Latent Knowledge-Guided Video Diffusion for Scientific Phenomena Generation from a Single Initial Frame
Qinglong Cao, Xirui Li, Ding Wang, Chao Ma, Yuntian Chen, Xiaokang Yang
TL;DR
This work tackles the challenge of generating scientifically plausible videos of phenomena like fluid flows and typhoon dynamics from a single frame. It introduces a latent knowledge grounding approach that decouples static structure (via a masked autoencoder) and dynamic evolution (via optical flow), then converts these cues into pseudo-language prompts using a quaternion-based projection aligned with CLIP in both spatial and frequency domains. The prompts condition a video diffusion model through LoRA-based fine-tuning, enabling physically consistent generation without language annotations.
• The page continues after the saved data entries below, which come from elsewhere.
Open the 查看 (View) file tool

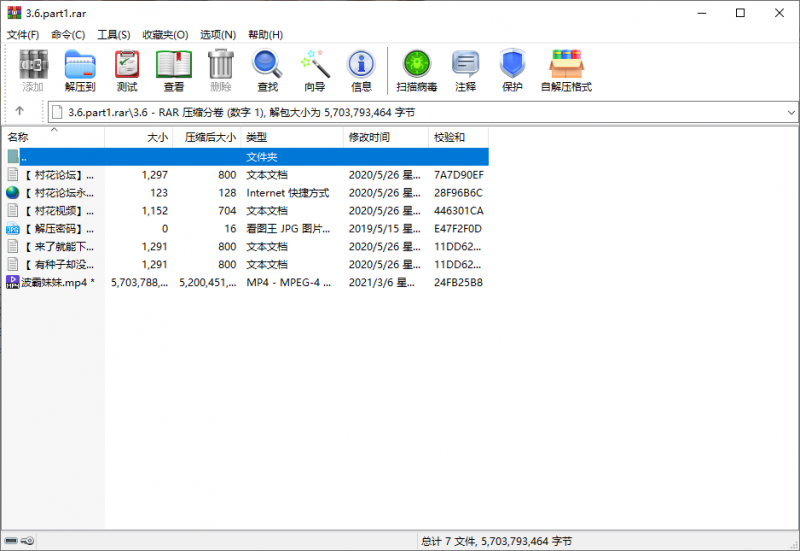click(174, 70)
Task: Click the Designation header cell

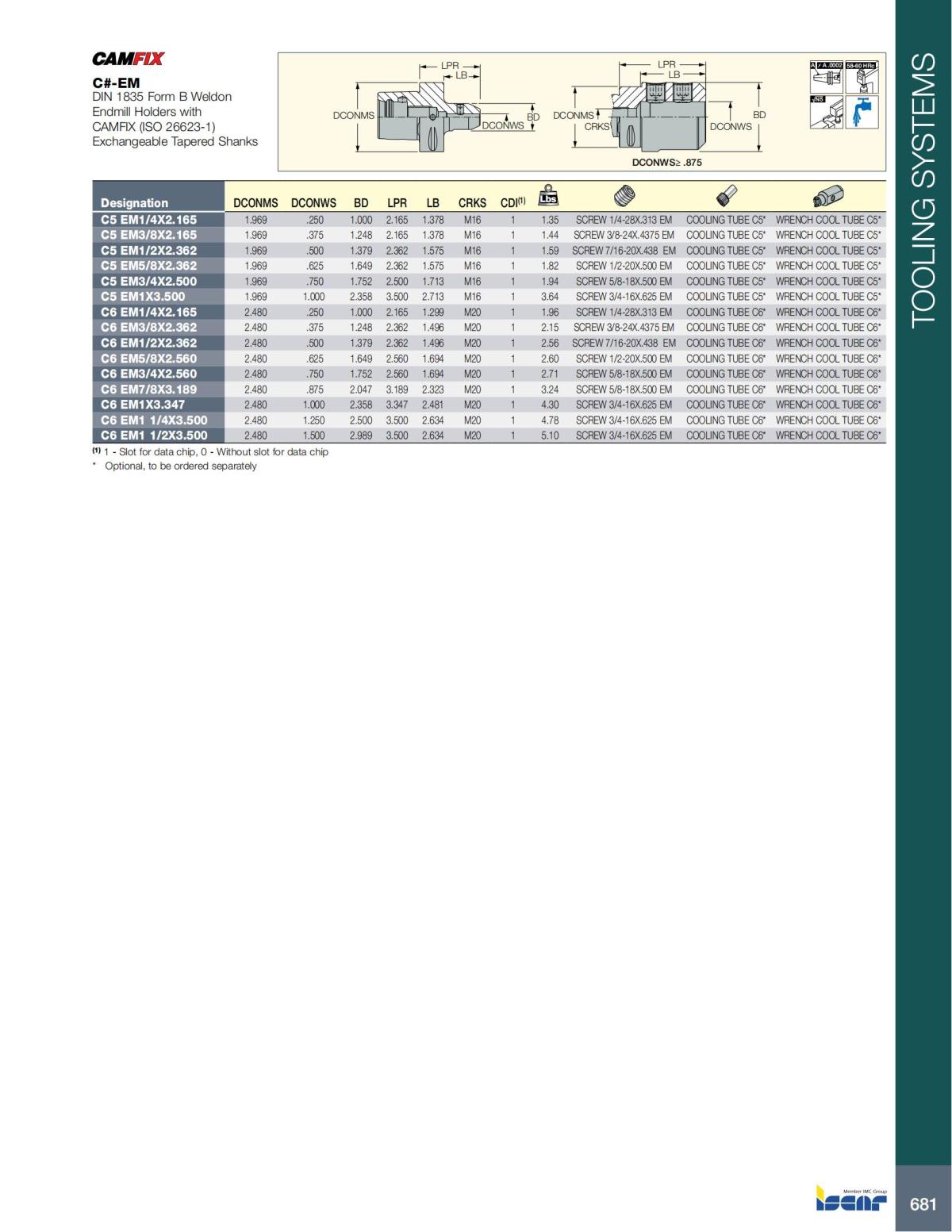Action: coord(136,202)
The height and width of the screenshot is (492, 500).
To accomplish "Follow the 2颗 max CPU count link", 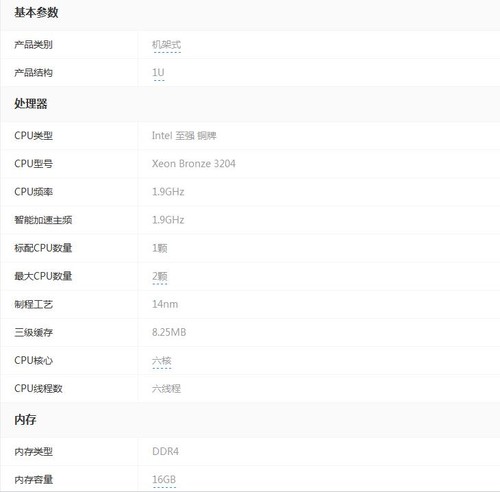I will (160, 276).
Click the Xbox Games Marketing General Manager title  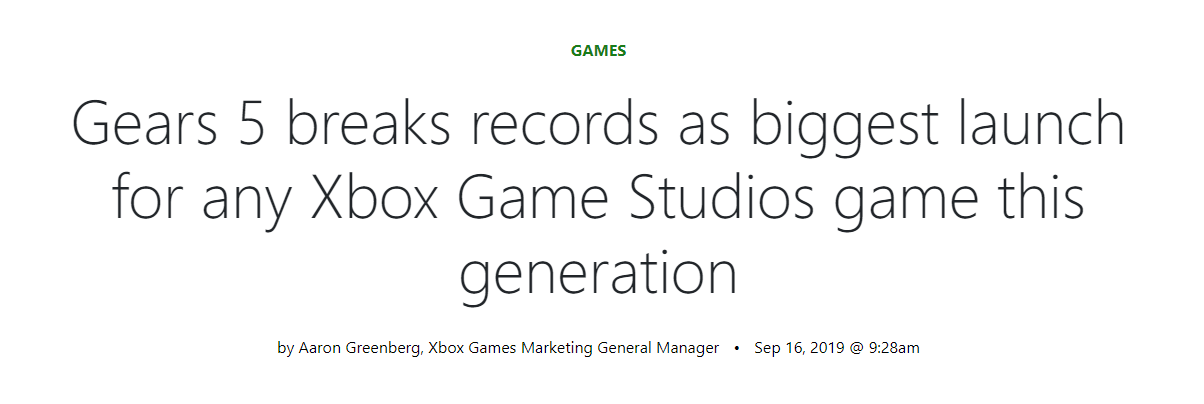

Extensive experiments on CFD simulations and real-world typhoon data show improved fidelity and physics-consistency over strong baselines, highlighting the method's potential to bridge generative video models and scientific phenomena.
Abstract
Video diffusion models have achieved impressive results in natural scene generation, yet they struggle to generalize to scientific phenomena such as fluid simulations and meteorological processes, where underlying dynamics are governed by scientific laws. These tasks pose unique challenges, including severe domain gaps, limited training data, and the lack of descriptive language annotations. To handle this dilemma, we extracted the latent scientific phenomena knowledge and further proposed a fresh framework that teaches video diffusion models to generate scientific phenomena from a single initial frame. Particularly, static knowledge is extracted via pre-trained masked autoencoders, while dynamic knowledge is derived from pre-trained optical flow prediction. Subsequently, based on the aligned spatial relations between the CLIP vision and language encoders, the visual embeddings of scientific phenomena, guided by latent scientific phenomena knowledge, are projected to generate the pseudo-language prompt embeddings in both spatial and frequency domains. By incorporating these prompts and fine-tuning the video diffusion model, we enable the generation of videos that better adhere to scientific laws. Extensive experiments on both computational fluid dynamics simulations and real-world typhoon observations demonstrate the effectiveness of our approach, achieving superior fidelity and consistency across diverse scientific scenarios.